I never thought of this as a factor in the sense of inoculation, but when I requeened before I added a couple of frames of brood from a healthy colony. In fact, I've swapped frames around a lot and have seen less and less signs of DWV, none this past year that I noticed. Although speculative, there very well may be something to this. If faced with that choice again, I'll certainly make the same call. Thanks for pointing this out. Can't hurt, that's for sure.


----------



## 1102009 (Jul 31, 2015)

squarepeg said:


> i agree that just adding one frame wouldn't accomplish much in that scenario.
> the isolation yard i had in mind was in the context of what sibylle is going to try this year, whereby she is going to relocate troubled hives from her treatment free yard over to a 'hospital' yard.
> if i am understanding correctly, these troubled and relocated hives will be treated and requeened. these are the ones i was talking about 'inoculating' with a frame from a successful colony, not for introducing traits, but rather to introduce potentially beneficial microbiota like perhaps the b variant of dwv.


Thanks SP the informations in this thread makes me overthink the "hospital" idea to improve it.
Isolating those hives was my idea to prevent the others from spread of disease but now my idea is to actively try to improve the failing hives with beneficial material.
Very good!



> Ironically, it may be the presence of the mite population that is protecting the colony as Varroa may be providing the opportunity for constant re-introduction of type B into the population via horizontal transmission.


Last year, in my exchange of e-mails with Erik Österlund he advised me to introduce foreign stock only in small amounts, for example if I had ten hives, introduce one nuc.
Works like a vaccination, maybe.

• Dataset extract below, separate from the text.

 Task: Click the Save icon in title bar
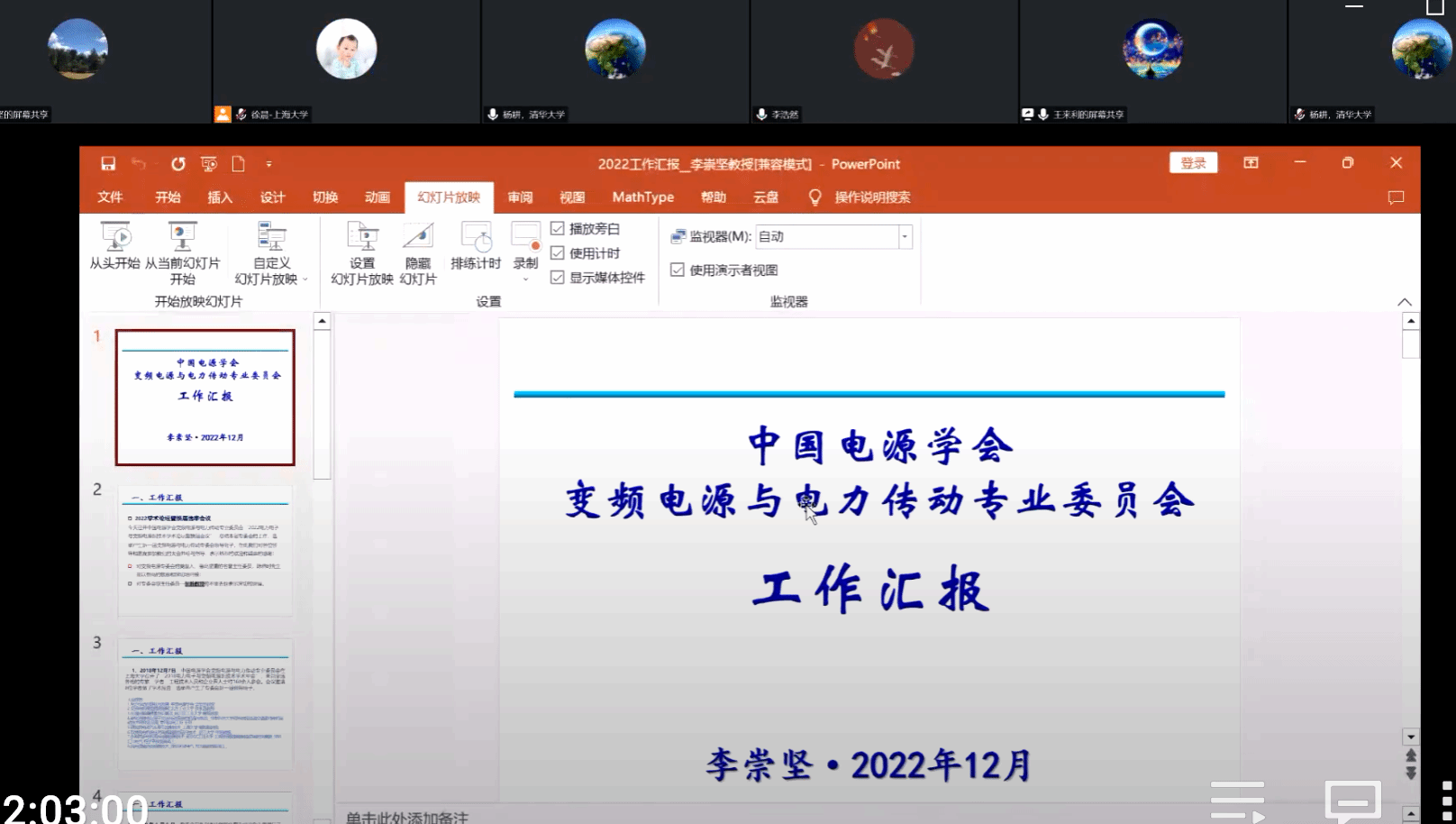[108, 164]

Wisdom in this. With swarms introduced could be the same or putting those in isolation first to check or send a sample.

Second advise was to use only ten to twelve hives in one location so if they crash you have stock to go on. Place the hives with distance and the entrances in different directions, reminds me of T.Seeley now.



> Therefore, the Swindon UK population in question could have evolved to favour DWV type B persistence as a result of husbandry practices that have selected for a new stable non-pathogenic equilibrium.

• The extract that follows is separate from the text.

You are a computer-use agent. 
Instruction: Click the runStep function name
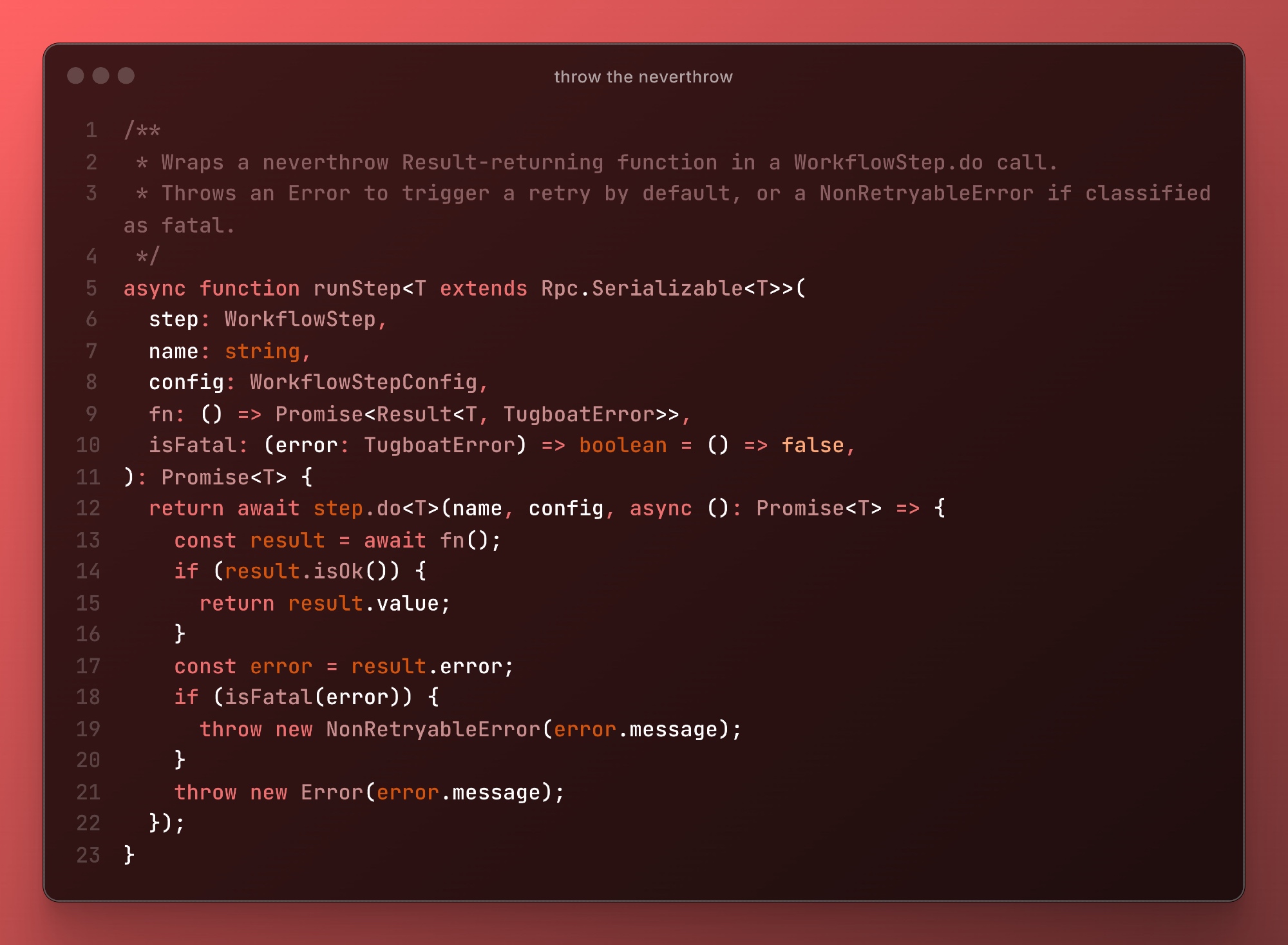[357, 288]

> Accordingly, the direct introduction of DWV type B could provide a form of biocontrol against further collapse of European honey bee colonies in the face of Varroa infestation.

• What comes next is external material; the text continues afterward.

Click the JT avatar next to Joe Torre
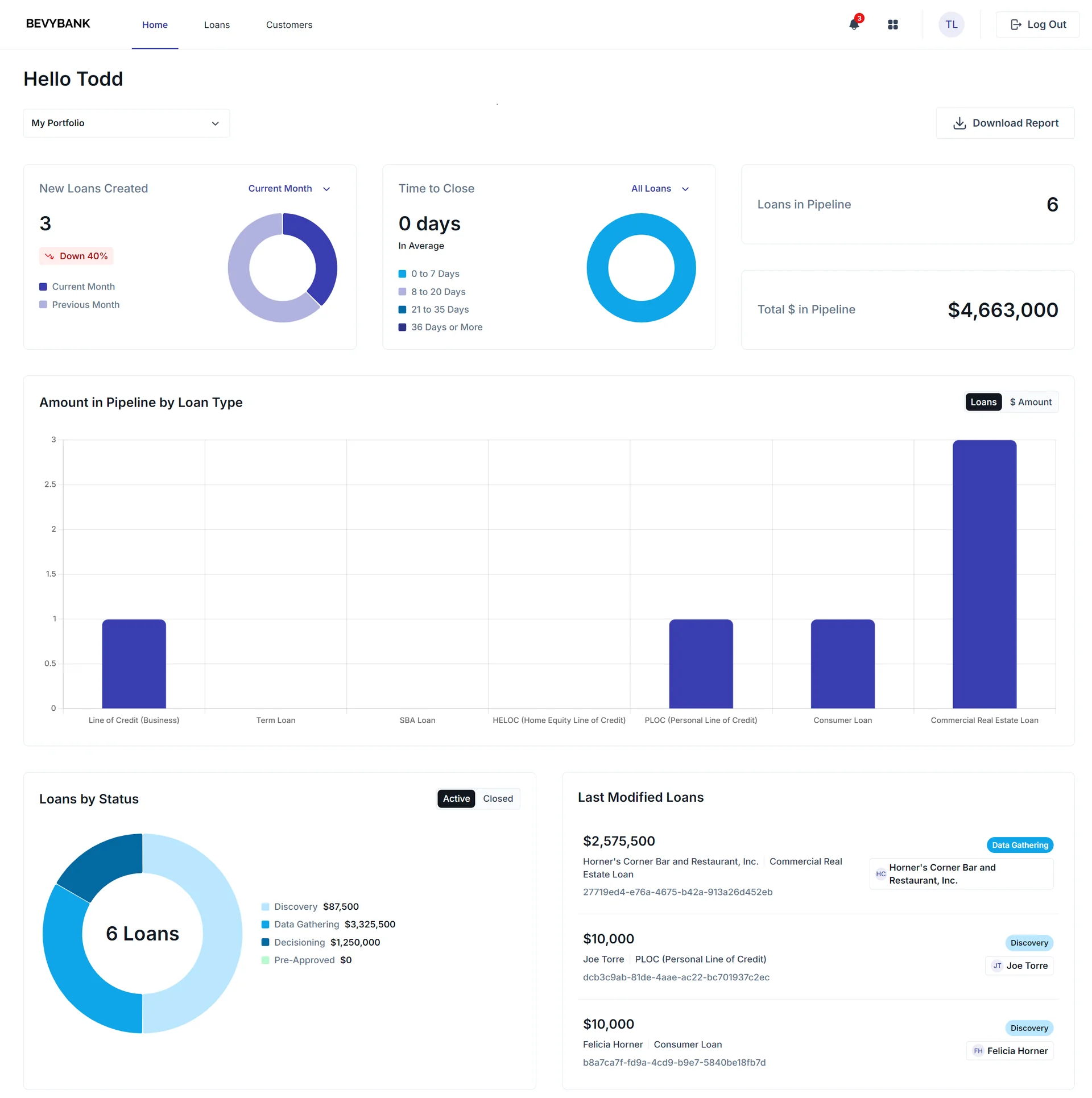 pyautogui.click(x=997, y=966)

Hope this will be promoted.


----------



## Saltybee (Feb 9, 2012)

Is the goal to innoculate existing hives or start TF hives.
To me inoculating existing hives is a little like bringing a healthy person into a house full of flu victims to cure them.The numbers are not on your side.

I read somewhere on BS that in a combined hive it is the gut of the house bees, not the nurse bees, that prevails in the end. That raises a mite virus question. When does a mite become a carrier? From an adult bee or from a larva? Via mite egg ?

The point being a brood frame may not be a particularly good inoculant. Pulling brood and then moving the donor hive to concentrate house bees may give a better donor medium (house bees) than a brood frame. A house bee package if you will.


----------



## squarepeg (Jul 9, 2010)

not much is understood at this point about what role if any that microbes play in allowing survivor bees to do well off treatments. 

the dwv a/b study may shed some light, and if it pans out, my guess is that there will be a method developed other than moving frames of brood for inoculating colonies.

if microbes do matter, that would tend to suggest better success with the making of splits off of tf colonies vs. trying to only requeen a nonresistant colony with a tf queen.


----------



## BadBeeKeeper (Jan 24, 2015)

Saltybee said:


> To me inoculating existing hives is a little like bringing a healthy person into a house full of flu victims to cure them.


Think of it more as what, years ago, some mothers did when a kid in the area came down with Chicken Pox- they would get together and intentionally expose their healthy kids to the infected one so that they would catch it too. They did it because it was said that catching the Pox as an adult was far worse than having it as a kid, and they believed they were doing their kids a favor by exposing them to it while they were young.

Unfortunately, due to a lack of knowledge of the nature of the disease, they unwittingly guaranteed that a large percentage of those children would be subject to the agonizing and debilitating effects of Shingles as adults.

Man meddling with Nature often results in unintended consequences, especially when one does not fully understand the nature of the Nature one is meddling with...and the consequences that might arise.

Even so-called 'experts' are not always right, and they fail to foresee all of the potential consequences of their actions, resulting in disaster somewhere down the line.


----------



## 1102009 (Jul 31, 2015)

Had to look up >inoculation<...ok.

I don´t think you can compare to inoculate a failing hive with a brood frame from disease tolerant bees to a measles party.
You don´t take the brood frame back.

Just be careful not to introduce other brood disease.


----------



## squarepeg (Jul 9, 2010)

in the nature paper linked above, the concept of superinfection exclusion is used imply that the less virulent strain of dwv somehow displaces the more virulent strain, and is presented as a possible explanation for why some untreated survivor colonies are able to cope with higher mite levels than are typically tolerated. if true than simply introducing some of the less virulent strain would presumably result in a shift to the less virulent strain over time.


----------



## squarepeg (Jul 9, 2010)

BadBeeKeeper said:


> Man meddling with Nature often results in unintended consequences, especially when one does not fully understand the nature of the Nature one is meddling with...and the consequences that might arise.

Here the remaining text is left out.